Last defence for ‘not proven’ as MSPs warned over justice changes

Last defence for 'not proven' as MSPs warned over justice changes

The abolition of ‘not proven’ could endanger the presumption of innocence, ministers have been warned.

Stuart Murray, president of the Scottish Solicitors Bar Association, told MSPs at Holyrood that the third verdict is a “safety valve” for jurors.

The Scottish government is advancing legislation to abolish the verdict, bringing Scotland into line with other jurisdictions that have simply ‘guilty’ and ‘not guilty’ verdicts.

The Victims, Witnesses and Justice Reform (Scotland) Bill also proposes a pilot of juryless trials in rape and attempted rape cases. This proposal has been widely condemned by the legal profession and faces widespread opposition.

Mr Murray said that scrapping ‘not proven’ is “being considered at a time when other considerations are being looked at which could completely alter the landscape of the criminal justice system in Scotland”.

He added: “This seems to come at a time when along with those other proposals, it puts, I think, the criminal justice system in Scotland at risk of being adulterated and access to justice and the rights of the accused, innocent until proven guilty, at some substantial risk.”

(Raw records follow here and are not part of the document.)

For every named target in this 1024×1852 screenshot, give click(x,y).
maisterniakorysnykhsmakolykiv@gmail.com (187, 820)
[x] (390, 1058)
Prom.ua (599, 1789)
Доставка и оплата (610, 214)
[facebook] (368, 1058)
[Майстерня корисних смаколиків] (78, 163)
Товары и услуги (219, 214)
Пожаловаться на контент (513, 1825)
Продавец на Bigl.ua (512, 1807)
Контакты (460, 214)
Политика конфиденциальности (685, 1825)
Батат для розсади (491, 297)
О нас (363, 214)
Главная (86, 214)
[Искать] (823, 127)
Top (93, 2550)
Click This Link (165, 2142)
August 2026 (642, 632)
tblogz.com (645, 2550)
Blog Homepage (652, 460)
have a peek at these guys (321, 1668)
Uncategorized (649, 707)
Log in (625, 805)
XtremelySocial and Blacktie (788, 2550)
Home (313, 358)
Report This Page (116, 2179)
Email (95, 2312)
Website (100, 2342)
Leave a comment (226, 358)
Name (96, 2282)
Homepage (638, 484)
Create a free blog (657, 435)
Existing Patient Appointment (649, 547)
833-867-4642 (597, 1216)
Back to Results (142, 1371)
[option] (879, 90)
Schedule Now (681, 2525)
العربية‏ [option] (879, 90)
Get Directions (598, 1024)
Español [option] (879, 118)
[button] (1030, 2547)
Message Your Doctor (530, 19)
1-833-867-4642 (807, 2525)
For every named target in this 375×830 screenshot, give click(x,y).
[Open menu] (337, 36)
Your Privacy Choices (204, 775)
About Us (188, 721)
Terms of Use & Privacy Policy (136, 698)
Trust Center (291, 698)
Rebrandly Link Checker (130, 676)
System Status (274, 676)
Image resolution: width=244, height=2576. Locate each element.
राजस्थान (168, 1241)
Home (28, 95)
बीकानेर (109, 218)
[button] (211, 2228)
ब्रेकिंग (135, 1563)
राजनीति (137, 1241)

His comments follow those of others who have warned that removing the verdict could lead to a rise in wrongful convictions.

Stuart Munro, of the Law Society of Scotland, told the committee that the present arrangements are “broadly safe”.

He said that “disturbing that balance will have ramifications”, adding: “If you take away something that is regarded as a safeguard, and don’t address some of these other areas of concern, then yes, there would have to be a risk of an increase in wrongful convictions.”

The bill would also reduce juror numbers from 15 to 12, with a majority of eight needed to secure a guilty verdict.

But Ronnie Renucci KC, vice-dean of Faculty, said: “That majority has to be 10, at least 10.”